3

I want to know what symbol I can use to refer to any character within the utf8 encoding table for nginx rewriting. I have tried:

rewrite ^/.$ /new-location.html break;

but it seems the "." can only stand for ascii characters, when I tried http://example.com/汉 (a Chinese character), it did not work.

This also does not work:

rewrite ^/([\x00-\xff])$ /new-location.html break;
yang
  • 508
  • 7
  • 17

2 Answers2

5

From the documentation :

However, UTF-8 and Unicode support has to be explicitly enabled; it is not the default. The Unicode tables corre- spond to Unicode release 6.0.0.

So you have to enable utf-8 to work :

"(*UTF8)^yourregex$"
FailedDev
  • 26,680
  • 9
  • 53
  • 73
  • Thank you for your replay, but I got error msg: [emerg]: `pcre_compile() failed: (*VERB) not recognized in "^(*UTF8)/(.)$" at "8)/(.)$" in xxx `. – yang Oct 31 '11 at 06:58
  • Hm OK. There are these two directive you may want to put into your config file. `charset utf8; source_charset utf8;` – FailedDev Oct 31 '11 at 07:03
  • I have already done that. Maybe it is my PCRE (version 7.8 2008-09-05) does not support the (*UTF8) argument. I am trying to upgrade it. With Ubuntu, will `apt-get upgrade libpcre3 libpcre3-dev` upgrade my PCRE? – yang Oct 31 '11 at 07:52
  • I am not an ubuntu expert so I can't help you here. :). However if specify the charset then the . should match all characters, including utf-8 ones. – FailedDev Oct 31 '11 at 07:54
  • I did it. I upgraded my PCRE and (*UTF8) works now.
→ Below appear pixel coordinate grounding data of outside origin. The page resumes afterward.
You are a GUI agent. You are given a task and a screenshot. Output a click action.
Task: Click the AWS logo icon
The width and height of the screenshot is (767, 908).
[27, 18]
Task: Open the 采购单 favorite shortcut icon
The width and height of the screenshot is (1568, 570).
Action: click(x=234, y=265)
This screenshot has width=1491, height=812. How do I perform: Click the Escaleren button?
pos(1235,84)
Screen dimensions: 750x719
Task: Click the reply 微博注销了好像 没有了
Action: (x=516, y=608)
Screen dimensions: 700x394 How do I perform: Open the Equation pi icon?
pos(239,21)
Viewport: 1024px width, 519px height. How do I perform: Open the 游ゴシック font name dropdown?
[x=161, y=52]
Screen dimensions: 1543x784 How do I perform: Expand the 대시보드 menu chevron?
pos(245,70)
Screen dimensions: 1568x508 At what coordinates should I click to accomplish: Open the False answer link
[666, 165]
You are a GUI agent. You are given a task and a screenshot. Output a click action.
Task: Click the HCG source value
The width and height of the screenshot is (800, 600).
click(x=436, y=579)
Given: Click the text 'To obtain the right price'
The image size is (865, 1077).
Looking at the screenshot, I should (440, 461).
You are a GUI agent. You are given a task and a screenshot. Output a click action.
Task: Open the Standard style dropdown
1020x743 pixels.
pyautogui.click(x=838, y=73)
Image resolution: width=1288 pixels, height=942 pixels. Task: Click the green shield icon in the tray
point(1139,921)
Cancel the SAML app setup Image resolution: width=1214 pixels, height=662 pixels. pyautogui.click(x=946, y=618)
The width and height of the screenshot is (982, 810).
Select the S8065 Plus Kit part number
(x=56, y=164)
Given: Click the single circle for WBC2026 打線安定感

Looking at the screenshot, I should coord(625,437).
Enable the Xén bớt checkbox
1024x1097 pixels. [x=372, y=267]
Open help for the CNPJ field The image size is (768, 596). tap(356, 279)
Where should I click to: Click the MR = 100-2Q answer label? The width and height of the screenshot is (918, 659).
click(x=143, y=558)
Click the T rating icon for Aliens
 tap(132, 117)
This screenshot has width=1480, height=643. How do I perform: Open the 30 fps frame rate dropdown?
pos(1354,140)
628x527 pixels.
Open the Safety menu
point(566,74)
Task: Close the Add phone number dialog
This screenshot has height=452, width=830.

If you read Chinese, this article will help you on how to upgrade PCRE for Nginx: http://www.cslog.cn/Content/nginx-pcre-utf8-rewrite/ – yang Nov 04 '11 at 03:48
3

The instruction above tells you to use...

"(*UTF8)^yourregex$"

but your error message reveals you're using something different...

"^(*UTF8)/(.)$"

I'm no expert, but it looks like you've been advised to prefix your regex with (*UTF8) but instead you're inserting it after the opening character of your regex.

Brian Lowe
  • 33
  • 2